Aquarium, a startup from two former Cruise employees, wants to help companies refine their machine learning model data more easily and move the models into production faster. Today the company announced a $2.6 million seed led by Sequoia with participation from Y Combinator and a bunch of angel investors, including Cruise co-founders Kyle Vogt and Dan Kan.
When the two co-founders, CEO Peter Gao and head of engineering Quinn Johnson, were at Cruise they learned that finding areas of weakness in the model data was often the problem that prevented it from getting into production. Aquarium aims to solve this issue.
“Aquarium is a machine learning data management system that helps people improve model performance by improving the data that it’s trained on, which is usually the most important part of making the model work in production,” Gao told me.
He says that they are seeing a lot of different models being built across a variety of industries, but teams are getting stuck because iterating on the data set and continually finding relevant data is a hard problem to solve. That’s why Aquarium’s founders decided to focus on this.

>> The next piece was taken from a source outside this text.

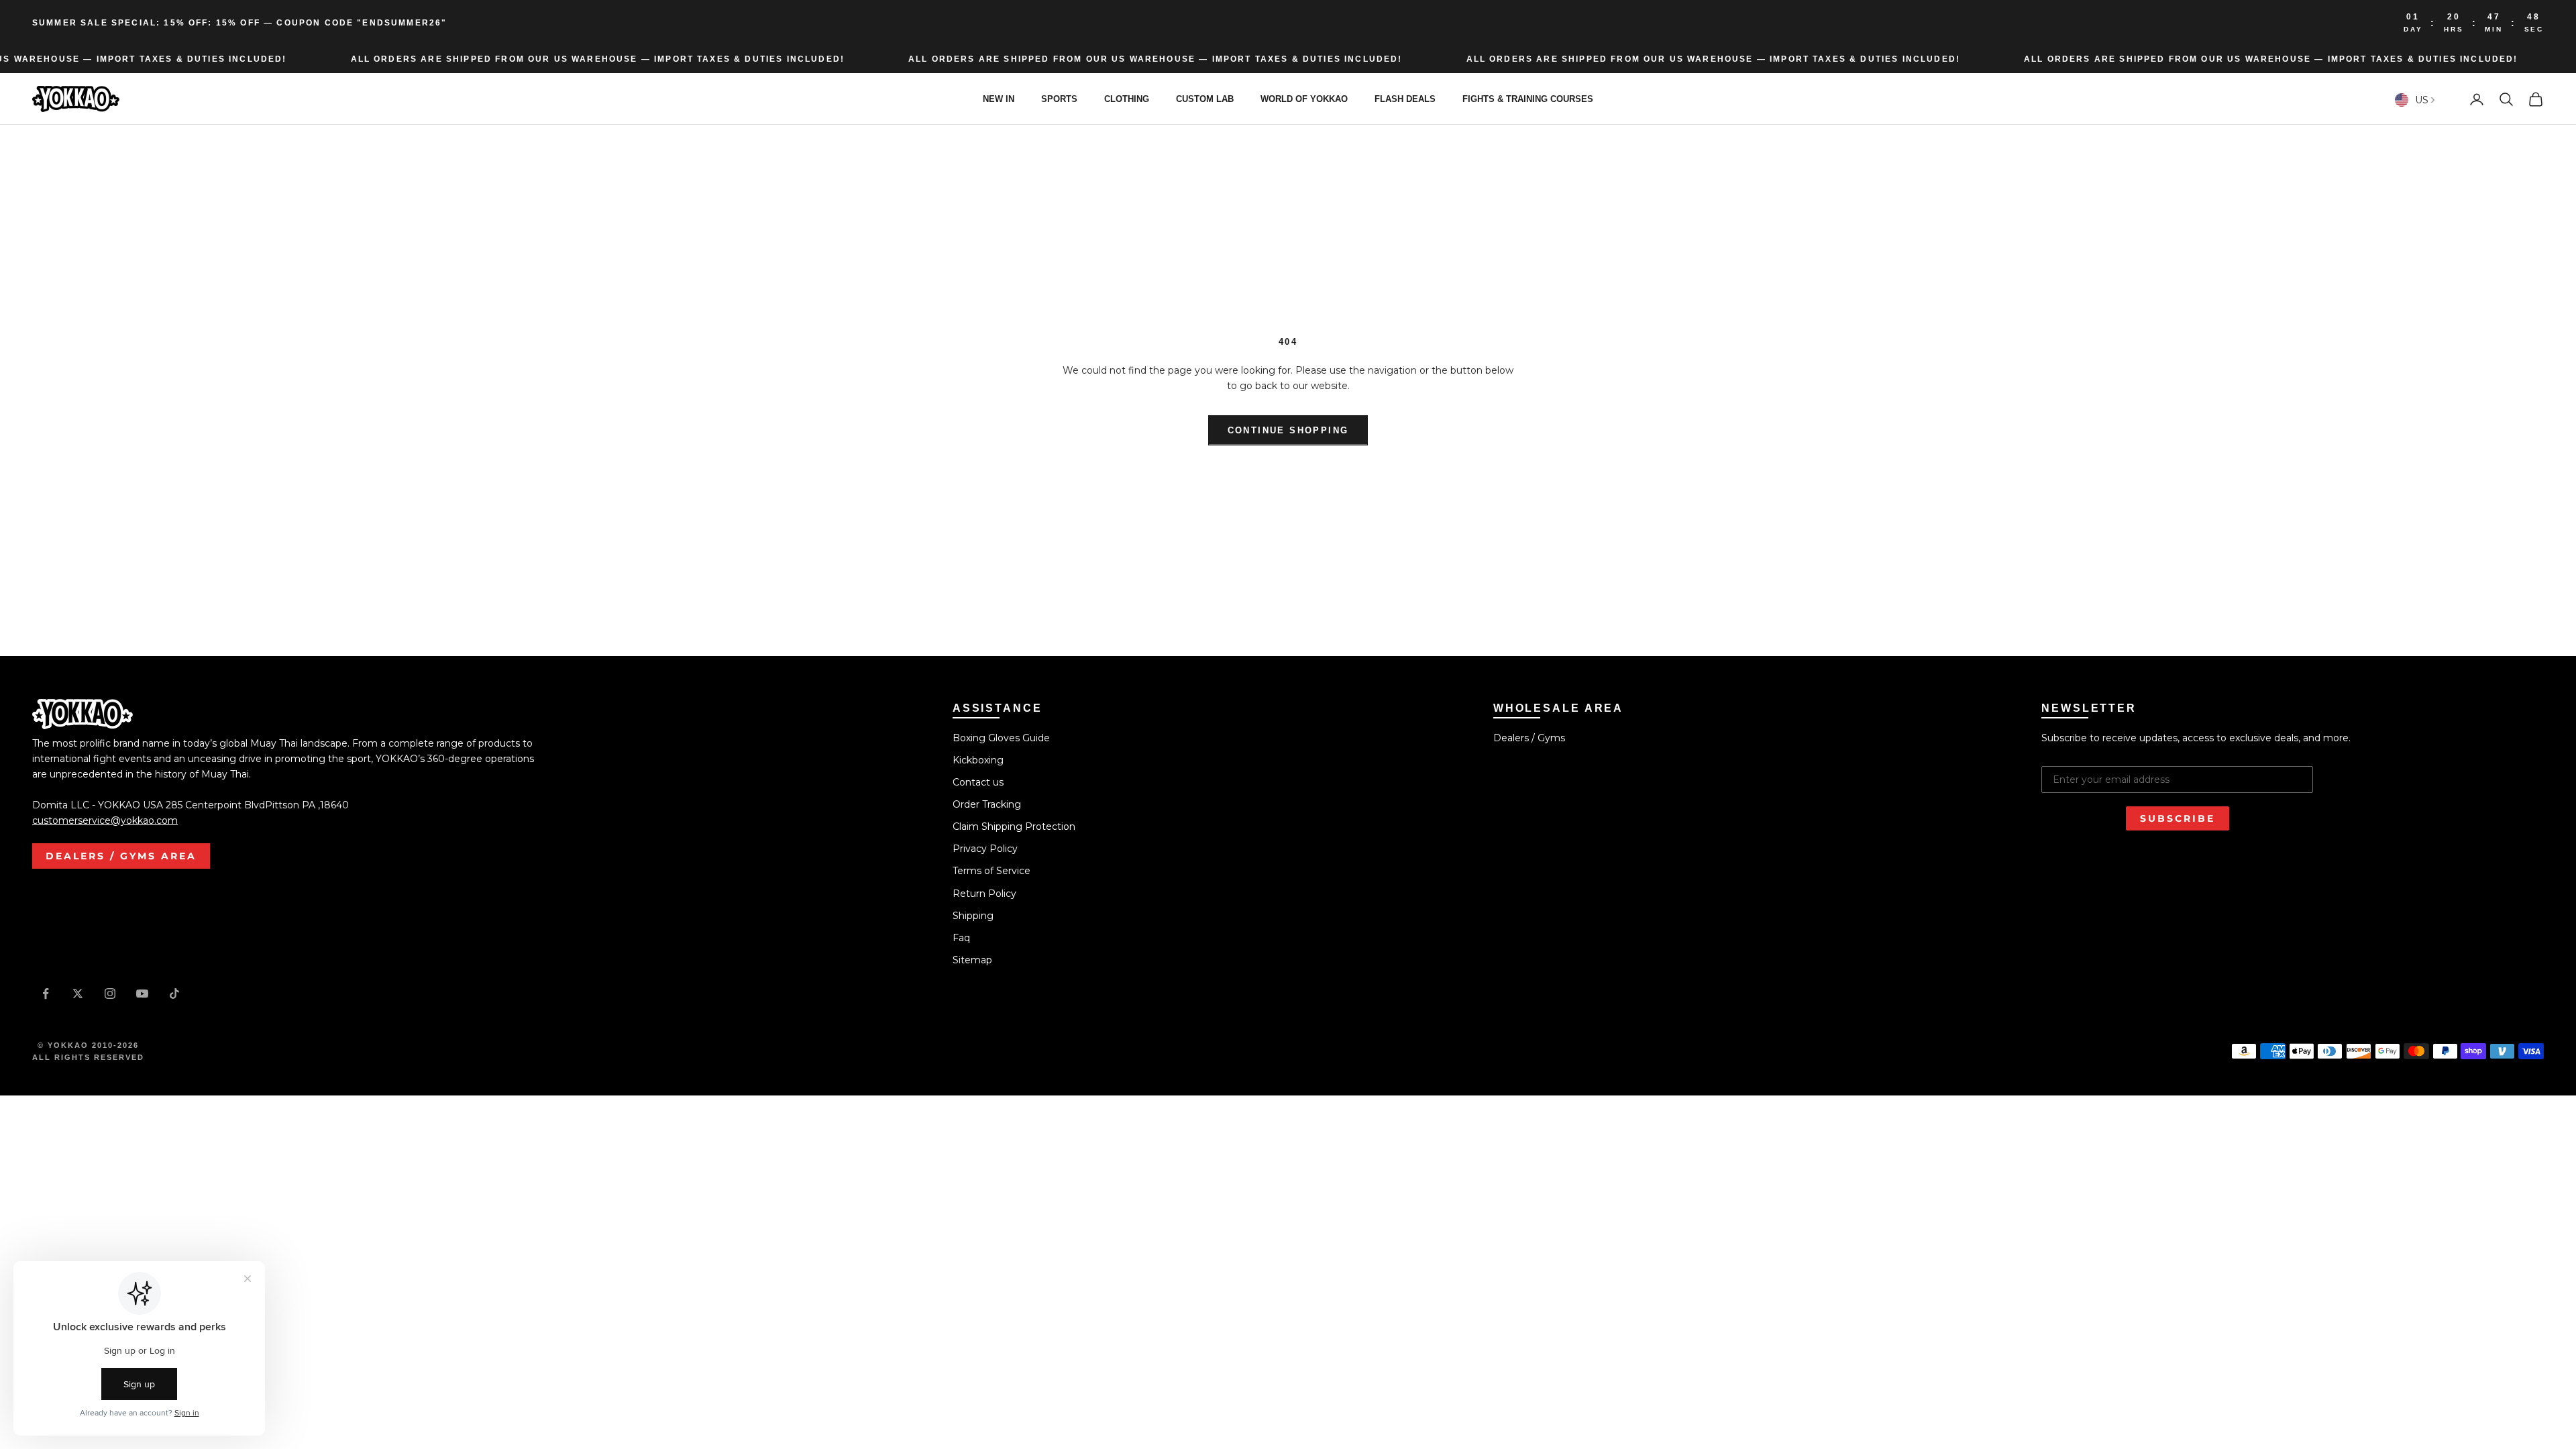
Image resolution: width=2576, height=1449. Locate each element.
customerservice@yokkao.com (105, 820)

“It turns out that most of the improvement to your model, and most of the work that it takes to get it into production is about deciding, ‘Here’s what I need to go and collect next. Here’s what I need to go label. Here’s what I need to go and retrain my model on and analyze it for errors and repeat that iteration cycle,” Gao explained.
The idea is to get a model into production that outperforms humans. One customer, Sterblue, offers a good example. They provide drone inspection services for wind turbines. Their customers used to send out humans to inspect the turbines for damage, but with a set of drone data, they were able to train a machine learning model to find issues. Using Aquarium, they refined their model and improved accuracy by 13%, while cutting the cost of human reviews in half, Gao said.
Aquarium currently has seven employees, including the founders, of which three are women. Gao says that they are being diverse by design. He understands the issues of bias inherent in machine learning model creation, and creating a diverse team for this kind of tooling is one way to help mitigate that bias.
The company launched last February and spent part of the year participating in the Y Combinator Summer 2020 cohort. They worked on refining the product throughout 2020, and recently opened it up from beta to generally available.